While energy efficiency and renewable power offer the largest, cleanest, and cheapest ways to meet our energy needs, natural gas has a role to play, especially in replacing dirty coal power.
But the Natural Resources Defense Council can not support hydraulic fracturing, or “fracking,” to tap natural gas from shale until we are convinced that local communities, watersheds and habitat are protected to the maximum possible extent from the risks it presents and authorities have the tools they need to enforce essential safeguards.
At the state and federal levels, we’re not there yet.
The rapid growth of fracking – roughly 75,000 wells have been drilled in just the past five years – means regulators across the country have been overwhelmed. Fracking is dangerous and destructive. Millions of gallons of water are injected through a well –sometimes a mile deep- to crack the shale and open up pockets of gas. The water is mixed with sand and chemicals, some of which are toxic or carcinogenic, to make what is called fracking fluid.
After a well is fracked, between 10 percent and 40 percent of this fluid returns to the surface, carrying toxic heavy metals and volatile organic compounds, high levels of salts and, in some cases, radioactive elements from deep underground.
Even when fracking operations go well, it puts water at risk – underground, on the surface and at our tap – as well as plant and animal life that depends on clean water.
In drilling though, accidents happen.
Last April, near Canton, Pa., a blowout gushed thousands of gallons of toxic fracking fluid into a stream that fed Towanda Creek, a tributary of the Susquehanna River, the mother channel of the Chesapeake Bay. The Environmental Protection Agency found contamination at three private wells and we still don’t know the damage done to affected rivers and streams.

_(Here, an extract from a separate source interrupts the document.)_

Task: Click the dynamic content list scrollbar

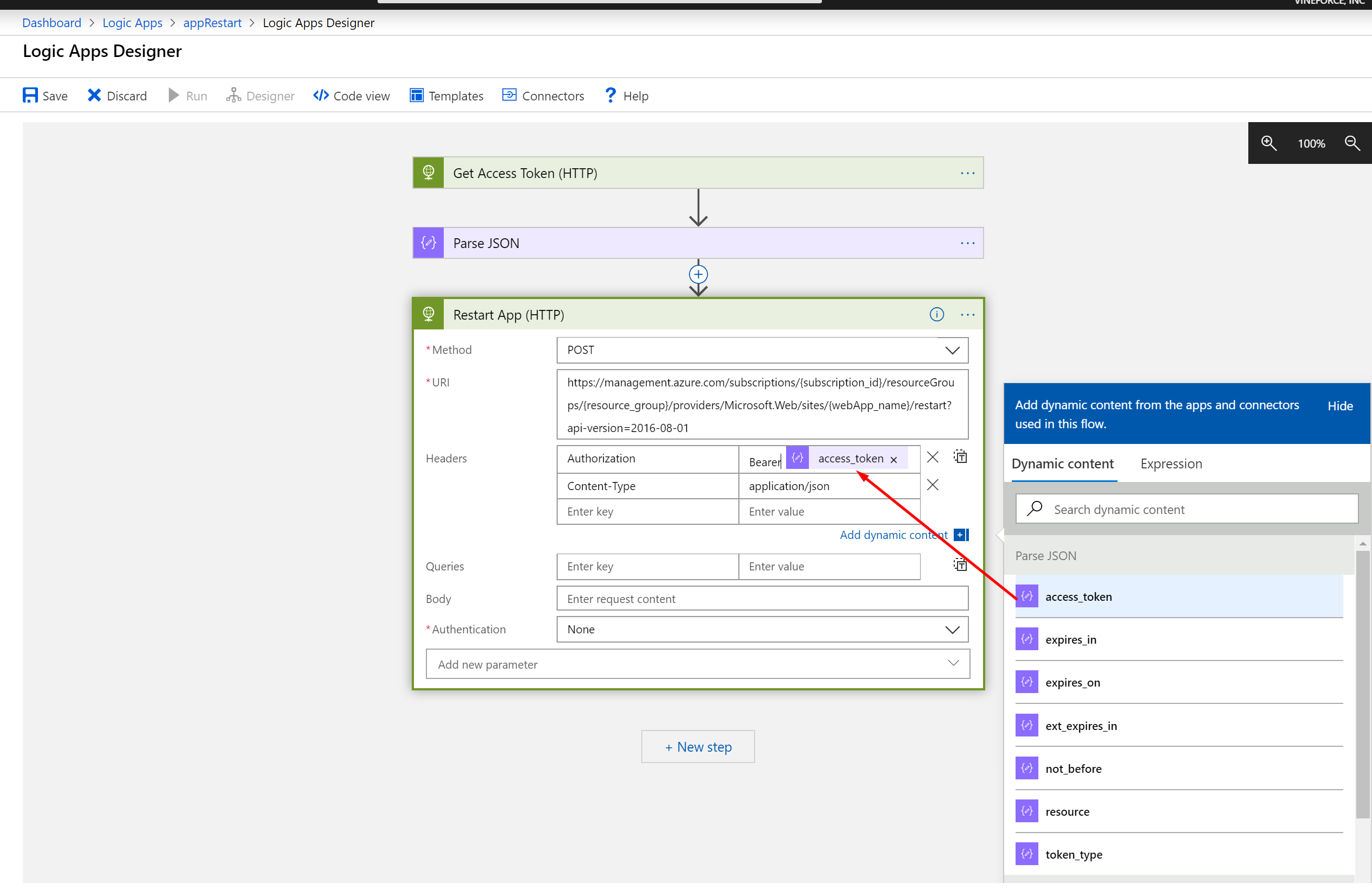Action: coord(1362,684)
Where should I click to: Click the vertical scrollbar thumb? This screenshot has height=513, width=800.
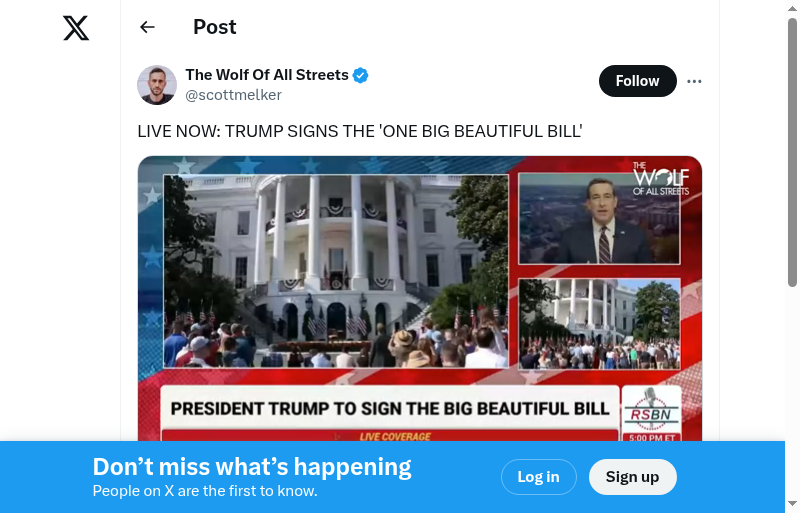(792, 152)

More than 92,000 gallons of fracking fluid spilled out of a Killdeer, N.D., blowout last September. Two months earlier, seven rig workers were burned when a fracking well near Moundsville, W.Va., hit a methane pocket that sent flames raging 50 feet into the air.

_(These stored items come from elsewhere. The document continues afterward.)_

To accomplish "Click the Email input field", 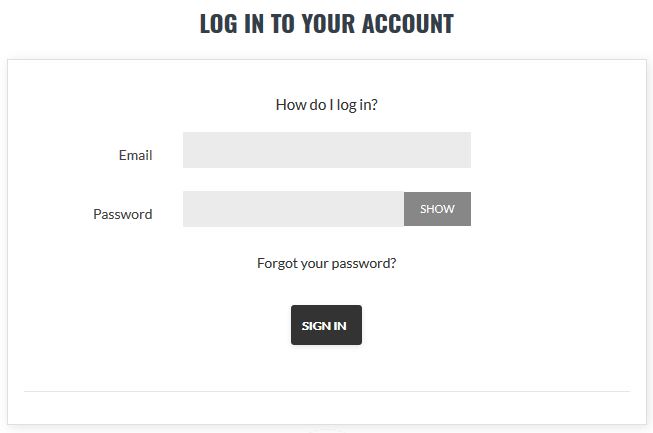I will coord(326,150).
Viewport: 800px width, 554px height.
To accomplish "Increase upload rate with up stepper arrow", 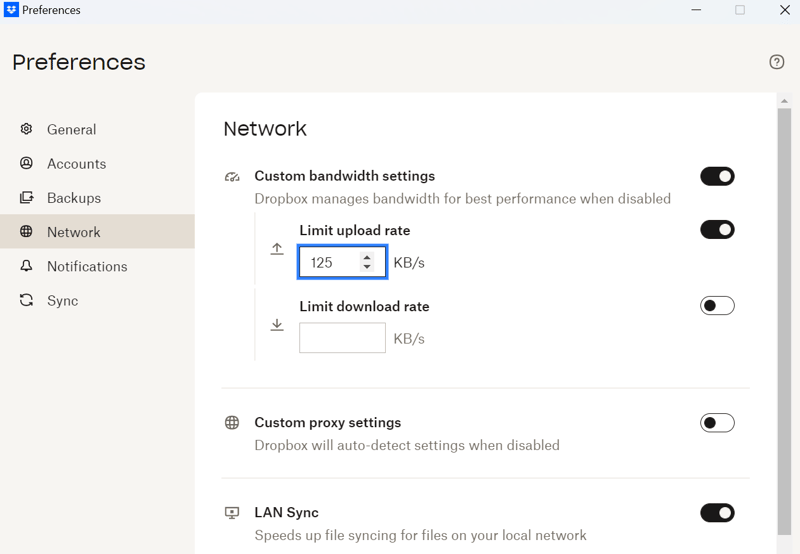I will 367,257.
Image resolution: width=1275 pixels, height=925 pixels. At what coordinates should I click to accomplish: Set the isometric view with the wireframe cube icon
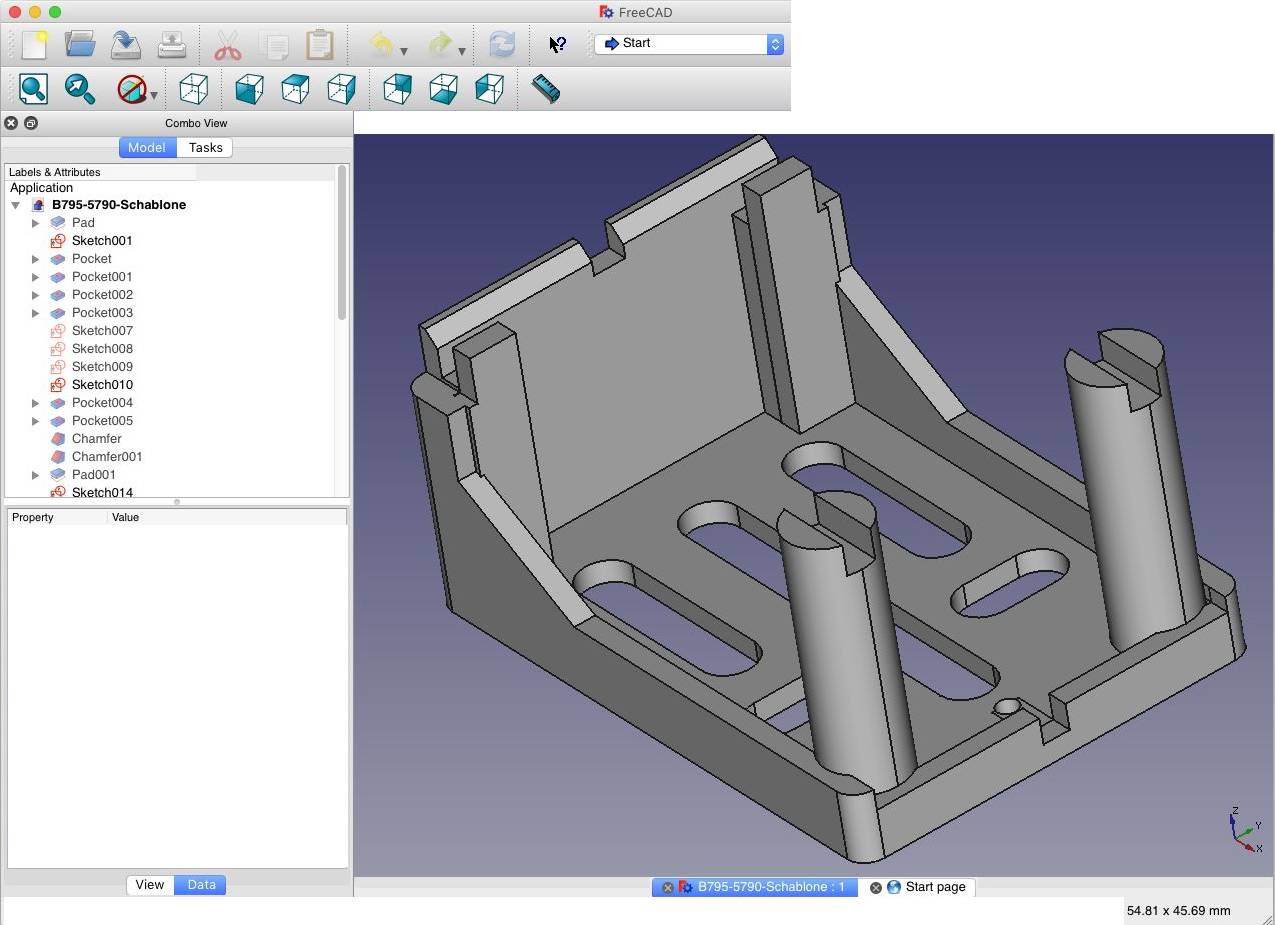click(x=193, y=89)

Blowouts aren’t the only problem. Tanks can rupture, equipment can fail, impoundment ponds can overflow or simply leak, fracking fluids can spill. Fracking fluid is suspected of contaminating drinking water in Arkansas, Colorado, North Dakota, Texas, Wyoming and other states.
We need comprehensive plans for dealing with the vast quantities of hazardous waste that fracking creates and the danger it poses. Currently this industry isn’t even bound by the provisions of cornerstone federal safeguards like the Safe Drinking Water Act, the Clean Air Act and the Clean Water Act. That must be fixed. Since our founding four decades ago, NRDC has stood up for fresh air, clean water and healthy habitat coast to coast. Right now fracking puts our workers, our waters, our air and wildlife at risk. NRDC can not support fracking unless we have done everything possible to address those risks. And, over the long run, we must invest in greater efficiency and wider use of the clean, renewable energy sources that can sustain us into the future.